# TEXT FOR ANALYSIS

[Start of section]

Oral received an urgent phone call one day telling him that one of the deacons of the church had dropped a motor on his foot. Oral went to the deacon and placed his hand upon his foot and said “Jesus heal”. The deacon was fine and stood up and stomped his foot with no pain. Another incident happened when a mother interrupted a meeting that Oral was in and asked him to heal her sick child. Oral prayed and then the baby looked up at him and smiled.
Oral continued to preach in the church and attend school. One day he was in class and he heard a voice telling him to be like Jesus Christ and bring healing to people. Oral went to the church one day and said he was not leaving until God spoke to him. He did, and God spoke to him and said to begin a ministry of healing and that he would have God’s power to pray for the sick and to cast out devils. God was calling Oral to a healing ministry. Oral began holding Sunday afternoon healing services. On his radio program he preached messages on divine healing.
He rented a building and scheduled a service. On that Sunday afternoon at the service there was about 1,200 people present. There was an offering. The total of the offering covered the expenses with some left over. He delivered a sermon. Later that sermon was published and read by millions. As a result of that sermon he received invitations from eight states to come and evangelize. Oral resigned as pastor to face an uncertain future as an evangelist.
Oral was one of the most influential religious leaders in the world. He is known for his leadership and publicity given to the Pentecostal and charismatic movements (Pentecostalism’s glamorous offspring) since WWII. Thanks to Oral the Pentecostal religion surged around the world in the decades after the war. In the 1980’s a Pentecostal spokesman claimed that fifty million people throughout the world had received the baptism of the Holy Spirit. It was predicted that by the end of the century half of the world’s Protestants would be Pentecostal.

[End of section]

Carry on the text about Oral's healing ministry, starting after its last sentence. The data after this point is separate from the text about Oral's healing ministry.

# PROVIDED DATA
[Start of section]

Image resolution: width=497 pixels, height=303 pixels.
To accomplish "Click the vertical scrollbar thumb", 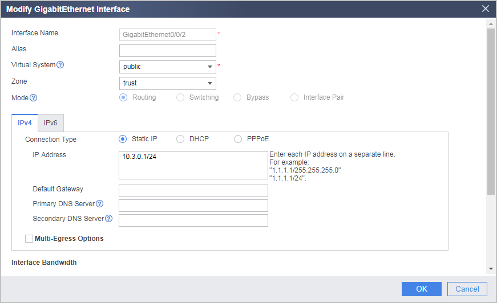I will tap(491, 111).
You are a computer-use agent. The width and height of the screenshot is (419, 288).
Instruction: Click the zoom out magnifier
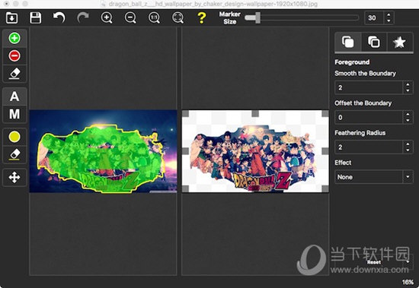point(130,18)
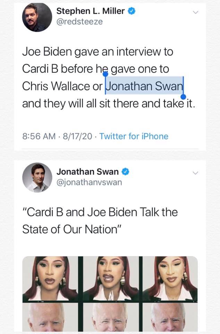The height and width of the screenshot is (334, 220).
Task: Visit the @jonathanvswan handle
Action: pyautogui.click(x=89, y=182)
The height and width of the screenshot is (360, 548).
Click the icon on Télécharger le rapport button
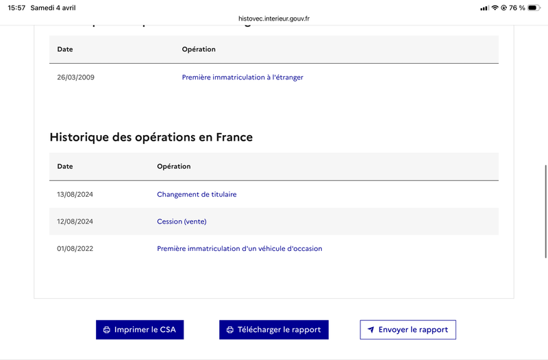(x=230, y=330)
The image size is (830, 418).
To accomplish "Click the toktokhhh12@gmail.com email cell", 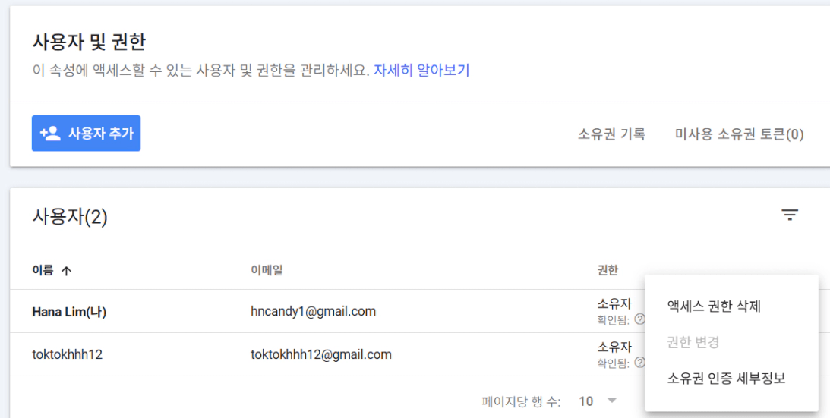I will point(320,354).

[End of section]
[Start of section]

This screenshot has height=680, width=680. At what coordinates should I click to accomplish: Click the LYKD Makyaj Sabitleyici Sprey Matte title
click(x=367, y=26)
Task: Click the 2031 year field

[End of section]
[Start of section]

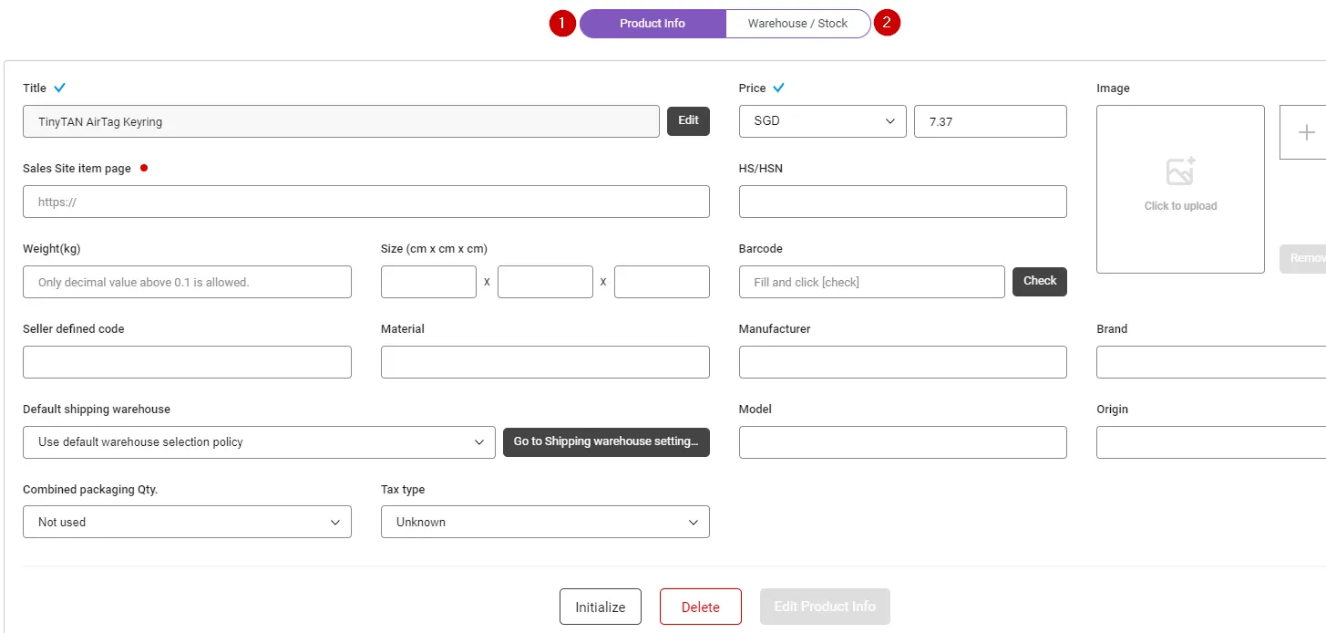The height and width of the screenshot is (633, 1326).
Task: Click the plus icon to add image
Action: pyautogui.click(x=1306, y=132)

[End of section]

# EXERCISE RESULT
Roberts was the leader of a generation of dynamic revivalists. Who took the Pentecostal message of healing and deliverance around the world in the years after 1947. Roberts brought traditional Pentecostal and charismatics together in a series of dynamic conferences. These conferences explored the theology of the Holy Spirit.
Oral Roberts is responsible for four decades of healing revivalism. He has personally touched over a million human beings. Several million more answered his call to accept Christ. Tens of millions more have heard him preach and pray on radio, television and in films. Oral has also influenced a variety of celebrities to be baptized by the Holy Spirit.
Roberts influenced modern Christian history through his use of media, especially TV He started filming his healing crusades for TV in the 1950’s despite the financial risks. These crusades shocked and outraged many, but they tapped the curiosity of millions more. More important than his films was Oral’s return to TV in a 1969 series of prime-time specials.
Oral Roberts is forever linked with religious healing. After all it was religious healing that launched his ministry and religious healing that built the City of Faith complex in 1981 in Tulsa.
Harrell Jr., David Edwin. Oral Roberts An American Life. Bloomington, IN: Indiana University Press, 1985. .
Sweet, Leonard I. Communication and Change in American Religious History. Grand Rapids, MI: William B. Eerdmans Publishing, 1993.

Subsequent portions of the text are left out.